What to work on
Copy out each line of the listing that follows without any changes.

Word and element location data
▼

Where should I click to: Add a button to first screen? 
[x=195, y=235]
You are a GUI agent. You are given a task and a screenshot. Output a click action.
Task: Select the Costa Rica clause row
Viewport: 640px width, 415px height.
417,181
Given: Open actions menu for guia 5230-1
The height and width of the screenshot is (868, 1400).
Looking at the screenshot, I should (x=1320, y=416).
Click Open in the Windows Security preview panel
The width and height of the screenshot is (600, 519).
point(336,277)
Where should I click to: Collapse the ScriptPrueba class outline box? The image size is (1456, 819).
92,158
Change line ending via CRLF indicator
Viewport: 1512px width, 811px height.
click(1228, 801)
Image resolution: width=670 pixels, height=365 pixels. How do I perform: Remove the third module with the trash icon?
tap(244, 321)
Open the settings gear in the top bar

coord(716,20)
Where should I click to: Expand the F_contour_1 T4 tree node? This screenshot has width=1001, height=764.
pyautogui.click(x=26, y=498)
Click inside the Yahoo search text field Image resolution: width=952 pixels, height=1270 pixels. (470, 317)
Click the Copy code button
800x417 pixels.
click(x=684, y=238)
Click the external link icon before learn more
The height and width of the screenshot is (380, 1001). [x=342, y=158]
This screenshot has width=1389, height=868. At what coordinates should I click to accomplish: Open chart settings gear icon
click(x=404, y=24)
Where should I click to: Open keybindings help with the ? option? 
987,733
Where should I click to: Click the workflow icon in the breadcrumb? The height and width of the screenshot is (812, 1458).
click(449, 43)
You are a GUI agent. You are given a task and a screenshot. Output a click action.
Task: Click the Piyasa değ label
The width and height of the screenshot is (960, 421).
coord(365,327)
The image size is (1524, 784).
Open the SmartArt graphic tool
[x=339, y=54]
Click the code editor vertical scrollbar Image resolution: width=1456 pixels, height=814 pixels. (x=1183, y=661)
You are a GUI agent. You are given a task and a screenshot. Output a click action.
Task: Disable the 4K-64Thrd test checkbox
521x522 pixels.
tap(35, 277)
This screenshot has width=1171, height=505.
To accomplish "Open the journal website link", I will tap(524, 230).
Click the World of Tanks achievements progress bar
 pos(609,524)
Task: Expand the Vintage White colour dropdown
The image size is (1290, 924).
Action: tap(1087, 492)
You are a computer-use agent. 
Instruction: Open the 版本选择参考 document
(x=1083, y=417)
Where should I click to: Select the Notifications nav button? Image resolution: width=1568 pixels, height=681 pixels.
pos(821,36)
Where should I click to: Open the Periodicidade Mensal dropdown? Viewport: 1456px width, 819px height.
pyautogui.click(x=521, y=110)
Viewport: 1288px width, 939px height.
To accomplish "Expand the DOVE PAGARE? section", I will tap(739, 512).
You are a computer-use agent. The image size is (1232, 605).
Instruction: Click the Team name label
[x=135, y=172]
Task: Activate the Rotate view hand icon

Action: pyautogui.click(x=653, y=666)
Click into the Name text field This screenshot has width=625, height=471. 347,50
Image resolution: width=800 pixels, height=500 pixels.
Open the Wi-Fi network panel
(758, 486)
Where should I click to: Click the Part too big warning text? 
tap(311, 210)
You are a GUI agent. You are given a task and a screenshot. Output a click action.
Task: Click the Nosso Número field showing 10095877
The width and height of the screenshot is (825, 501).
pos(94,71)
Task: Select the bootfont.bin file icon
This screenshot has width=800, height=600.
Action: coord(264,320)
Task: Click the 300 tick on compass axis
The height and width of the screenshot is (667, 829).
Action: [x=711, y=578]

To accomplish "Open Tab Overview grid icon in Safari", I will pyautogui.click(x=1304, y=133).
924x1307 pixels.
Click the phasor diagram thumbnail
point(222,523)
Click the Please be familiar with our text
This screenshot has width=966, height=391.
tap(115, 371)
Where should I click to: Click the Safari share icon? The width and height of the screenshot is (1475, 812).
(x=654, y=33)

▲

Complete answer
Where should I click to: Add a button to first screen? 
[x=195, y=235]
You are a GUI agent. You are given a task and a screenshot. Output a click action.
Task: Select the Costa Rica clause row
Viewport: 640px width, 415px height.
417,181
Given: Open actions menu for guia 5230-1
The height and width of the screenshot is (868, 1400).
Looking at the screenshot, I should (x=1320, y=416).
Click Open in the Windows Security preview panel
The width and height of the screenshot is (600, 519).
point(336,277)
Where should I click to: Collapse the ScriptPrueba class outline box? The image size is (1456, 819).
92,158
Change line ending via CRLF indicator
Viewport: 1512px width, 811px height.
click(1228, 801)
Image resolution: width=670 pixels, height=365 pixels. How do I perform: Remove the third module with the trash icon?
tap(244, 321)
Open the settings gear in the top bar

coord(716,20)
Where should I click to: Expand the F_contour_1 T4 tree node? This screenshot has width=1001, height=764.
pyautogui.click(x=26, y=498)
Click inside the Yahoo search text field Image resolution: width=952 pixels, height=1270 pixels. (470, 317)
Click the Copy code button
800x417 pixels.
click(x=684, y=238)
Click the external link icon before learn more
The height and width of the screenshot is (380, 1001). [x=342, y=158]
This screenshot has width=1389, height=868. At what coordinates should I click to accomplish: Open chart settings gear icon
click(x=404, y=24)
Where should I click to: Open keybindings help with the ? option? 
987,733
Where should I click to: Click the workflow icon in the breadcrumb? The height and width of the screenshot is (812, 1458).
click(449, 43)
You are a GUI agent. You are given a task and a screenshot. Output a click action.
Task: Click the Piyasa değ label
The width and height of the screenshot is (960, 421).
coord(365,327)
The image size is (1524, 784).
Open the SmartArt graphic tool
[x=339, y=54]
Click the code editor vertical scrollbar Image resolution: width=1456 pixels, height=814 pixels. (x=1183, y=661)
You are a GUI agent. You are given a task and a screenshot. Output a click action.
Task: Disable the 4K-64Thrd test checkbox
521x522 pixels.
tap(35, 277)
This screenshot has width=1171, height=505.
To accomplish "Open the journal website link", I will tap(524, 230).
Click the World of Tanks achievements progress bar
 pos(609,524)
Task: Expand the Vintage White colour dropdown
The image size is (1290, 924).
Action: tap(1087, 492)
You are a computer-use agent. 
Instruction: Open the 版本选择参考 document
(x=1083, y=417)
Where should I click to: Select the Notifications nav button? Image resolution: width=1568 pixels, height=681 pixels.
pos(821,36)
Where should I click to: Open the Periodicidade Mensal dropdown? Viewport: 1456px width, 819px height.
pyautogui.click(x=521, y=110)
Viewport: 1288px width, 939px height.
To accomplish "Expand the DOVE PAGARE? section", I will tap(739, 512).
You are a computer-use agent. The image size is (1232, 605).
Instruction: Click the Team name label
[x=135, y=172]
Task: Activate the Rotate view hand icon

Action: pyautogui.click(x=653, y=666)
Click into the Name text field This screenshot has width=625, height=471. 347,50
Image resolution: width=800 pixels, height=500 pixels.
Open the Wi-Fi network panel
(758, 486)
Where should I click to: Click the Part too big warning text? 
tap(311, 210)
You are a GUI agent. You are given a task and a screenshot. Output a click action.
Task: Click the Nosso Número field showing 10095877
The width and height of the screenshot is (825, 501).
pos(94,71)
Task: Select the bootfont.bin file icon
This screenshot has width=800, height=600.
Action: coord(264,320)
Task: Click the 300 tick on compass axis
The height and width of the screenshot is (667, 829).
Action: [x=711, y=578]

To accomplish "Open Tab Overview grid icon in Safari", I will pyautogui.click(x=1304, y=133).
924x1307 pixels.
Click the phasor diagram thumbnail
point(222,523)
Click the Please be familiar with our text
This screenshot has width=966, height=391.
tap(115, 371)
Where should I click to: Click the Safari share icon? The width and height of the screenshot is (1475, 812).
(x=654, y=33)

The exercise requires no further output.